Importance and distance of nodes and their respective clusters were identified by computing network statistics such as network denseness and weighted betweenness centrality (see S1 Annex). Here, weighted betweenness centrality was only calculated for the subgraph of nodes that are linked to SB and weighted considering the bootstrap stability of edges [33]. Distance to SB was used to identify important factors within the BNs and was calculated as the number of edges by which any factor was linked to SB (see S1 Annex). We aggregated this information for each cluster of factors aligned from the SOS-framework in terms of average distance to SB [32].

All analyses were conducted in R using the bnlearn package (4.0) [31] in R (3.3.0) [36] to derive the BNs. Network statistics were calculated using the igraph package (1.01) [37].

Results

Table 1 presents sample sizes and network statistics for all resulting networks of the whole sample and of all sex- and age-specific strata.
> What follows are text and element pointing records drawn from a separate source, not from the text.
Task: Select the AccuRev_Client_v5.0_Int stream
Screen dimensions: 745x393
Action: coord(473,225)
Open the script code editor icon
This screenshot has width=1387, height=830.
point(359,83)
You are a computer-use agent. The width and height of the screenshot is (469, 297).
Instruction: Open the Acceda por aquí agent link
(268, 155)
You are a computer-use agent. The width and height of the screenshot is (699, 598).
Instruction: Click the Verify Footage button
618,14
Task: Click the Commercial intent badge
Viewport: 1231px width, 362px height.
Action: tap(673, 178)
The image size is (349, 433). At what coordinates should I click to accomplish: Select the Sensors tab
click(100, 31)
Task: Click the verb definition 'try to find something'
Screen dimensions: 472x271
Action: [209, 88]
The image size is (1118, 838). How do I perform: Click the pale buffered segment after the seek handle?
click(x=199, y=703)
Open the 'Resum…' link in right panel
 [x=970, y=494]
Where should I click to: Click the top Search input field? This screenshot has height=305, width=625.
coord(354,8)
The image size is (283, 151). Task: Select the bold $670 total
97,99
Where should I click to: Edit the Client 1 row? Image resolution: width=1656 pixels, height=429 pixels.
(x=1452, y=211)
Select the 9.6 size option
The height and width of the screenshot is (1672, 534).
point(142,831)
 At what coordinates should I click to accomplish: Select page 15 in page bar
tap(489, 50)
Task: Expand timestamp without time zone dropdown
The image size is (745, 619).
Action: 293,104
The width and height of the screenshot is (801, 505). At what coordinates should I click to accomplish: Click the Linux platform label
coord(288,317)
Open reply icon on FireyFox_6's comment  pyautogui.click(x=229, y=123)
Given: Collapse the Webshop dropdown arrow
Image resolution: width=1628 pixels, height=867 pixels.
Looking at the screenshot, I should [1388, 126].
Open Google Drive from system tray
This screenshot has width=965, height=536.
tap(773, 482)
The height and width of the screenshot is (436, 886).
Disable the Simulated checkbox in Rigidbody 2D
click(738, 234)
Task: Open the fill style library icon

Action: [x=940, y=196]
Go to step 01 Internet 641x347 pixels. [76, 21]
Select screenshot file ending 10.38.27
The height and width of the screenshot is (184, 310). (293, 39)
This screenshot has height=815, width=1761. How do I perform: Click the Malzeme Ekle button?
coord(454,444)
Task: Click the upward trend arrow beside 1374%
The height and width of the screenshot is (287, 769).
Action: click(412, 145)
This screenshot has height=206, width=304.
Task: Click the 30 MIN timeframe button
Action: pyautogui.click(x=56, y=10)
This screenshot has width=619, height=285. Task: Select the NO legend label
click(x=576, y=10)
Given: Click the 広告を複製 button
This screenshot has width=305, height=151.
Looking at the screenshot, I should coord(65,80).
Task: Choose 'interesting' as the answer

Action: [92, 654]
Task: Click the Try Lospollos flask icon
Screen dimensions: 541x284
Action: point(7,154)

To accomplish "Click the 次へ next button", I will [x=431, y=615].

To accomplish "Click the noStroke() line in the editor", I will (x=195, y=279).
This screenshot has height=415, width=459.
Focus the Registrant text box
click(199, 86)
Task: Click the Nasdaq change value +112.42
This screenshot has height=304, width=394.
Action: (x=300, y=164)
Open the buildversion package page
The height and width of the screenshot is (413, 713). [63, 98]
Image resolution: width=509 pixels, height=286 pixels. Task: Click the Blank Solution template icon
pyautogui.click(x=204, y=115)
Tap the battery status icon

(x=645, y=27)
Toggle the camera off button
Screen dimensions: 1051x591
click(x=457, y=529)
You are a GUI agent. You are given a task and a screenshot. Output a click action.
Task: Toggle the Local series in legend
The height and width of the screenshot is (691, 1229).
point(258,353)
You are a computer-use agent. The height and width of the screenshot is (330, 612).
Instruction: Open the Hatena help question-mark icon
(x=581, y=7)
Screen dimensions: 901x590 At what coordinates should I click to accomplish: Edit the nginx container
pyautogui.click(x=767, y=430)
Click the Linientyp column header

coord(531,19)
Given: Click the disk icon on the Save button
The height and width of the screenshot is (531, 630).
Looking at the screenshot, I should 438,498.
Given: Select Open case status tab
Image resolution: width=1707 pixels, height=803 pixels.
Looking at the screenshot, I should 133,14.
The sample was almost sex-balanced with more participants in the age groups from 26 to 44 and 45 to 64 years. Network denseness for the whole study sample was 16.9% between the 32 nodes including age and sex. Network denseness of sex- and age-specific strata considering 30 variables were lower and varied between 6.7% and 12.4% with more associations found in the two middle-age groups than in the youngest and oldest age groups. Study characteristics of the study sample and each stratum, with regard to all 33 variables, are presented as supplementary material in S1 Table. Mean distance of factors within clusters of the SOS-framework is also presented in Table 1, while distance of each factor to SB is presented in detail in S2 Table as supplementary material.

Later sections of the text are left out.